Positive-list System Starts

Report by Seiichi Saruishi

Industry Asserts "We've taken every measure conceivable."
Contingencies such as Drift Hazard Cause Concern

The positive-list system for residual agricultural chemicals went into effect on May 29. Under the system, all residues of agricultural chemicals are banned in principle, and chemicals that are not banned (i.e. chemicals for which residue is tolerated) are listed and permissible levels specified. The distribution of food containing more than a certain level of agricultural chemicals or other substances for which no standard has been set, will be banned. The system is aimed at controlling agricultural chemicals, animal drugs and additives in animal feed and will be applied to all food including processed foodstuffs.

The positive-list system will have the following effects: (1) The distribution of food containing more than the permissible level of residue of any of the 799 agricultural chemicals and other substances for which standards have been set, will be banned; (2) The distribution of food containing more than a certain level (0.01 ppm) of agricultural chemicals or other substances for which no standard has been set, will be banned; (3) The 65 substances specified by the Minister for Health, Labour and Welfare (specific agricultural chemicals and other substances that are clearly of no harm to human health) have been excluded from the scope of the positive-list system.

Manufacturers and trading houses that deal in frozen vegetables all make the same point: "We've already taken all the measures that we could have been expected to take. We have created the best possible systems for thoroughly controlling, regulating and testing agricultural chemicals used, involving ourselves from the field-preparation stage." As to what they should do now that the positive-list has come into effect, they say "In the event that a food should be found to be in breach of the positive-list (i.e. to contain more than the maximum residue limit of a chemical), we need to be able to investigate the cause of the breach by tracing back through the production history (a traceability system)." They all agree that the most frightening prospect facing them is "a drift (carrying agricultural chemicals) incident."

On the Alert for Third-party Malice

Before the system came into effect, mass merchandisers, convenience stores and food manufacturers that use frozen vegetables as ingredients in their food products, approached the manufacturers and trading houses in quick succession with requests like "Please issue a guarantee certificate." However, many of the manufacturers refused, describing these requests as "unreasonable." It's not that these companies don't have confidence in their produce. Even when they take every step possible to prevent incidents caused by the drifting of agricultural chemicals, they cannot block all incidents. Moreover, their decision not to offer guarantees is understandable if we consider their concerns over possible malicious interference by a third party.

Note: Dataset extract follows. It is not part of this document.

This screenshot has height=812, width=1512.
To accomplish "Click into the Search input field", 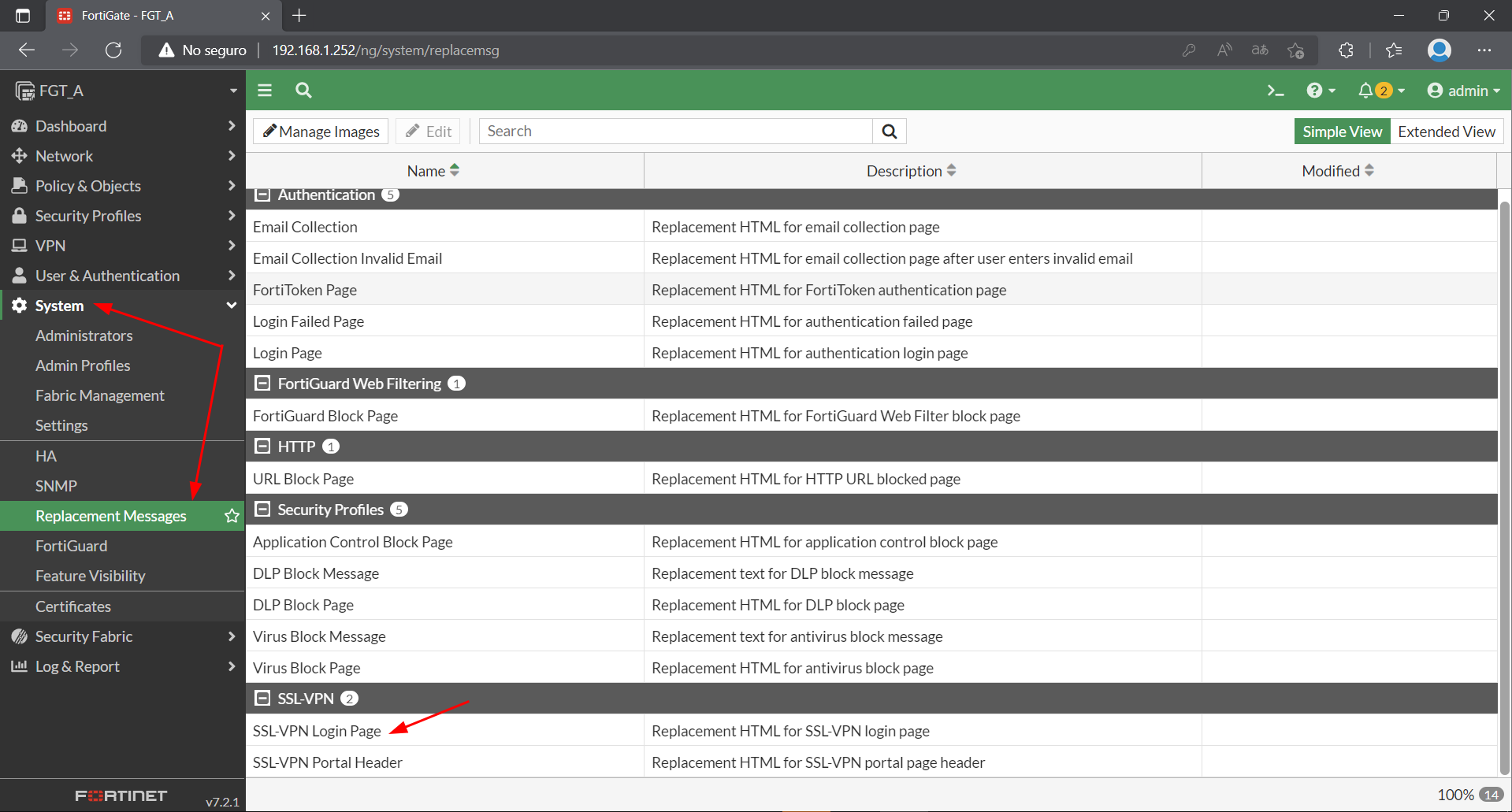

Talk to the effect that "The Chinese authorities have stepped up their guard. Apparently they won't allow food to be exported to Japan for a while." is circulating among people in the industry. People are saying that following the strengthening of regulations in Japan, "Chinese officials are going to stop issuing export licenses because they fear for their jobs." Regardless of whether or not this is true, both the Japanese and Chinese governments are definitely experiencing tension and exports from China to Japan in May are expected to fall below the May-2005 figure.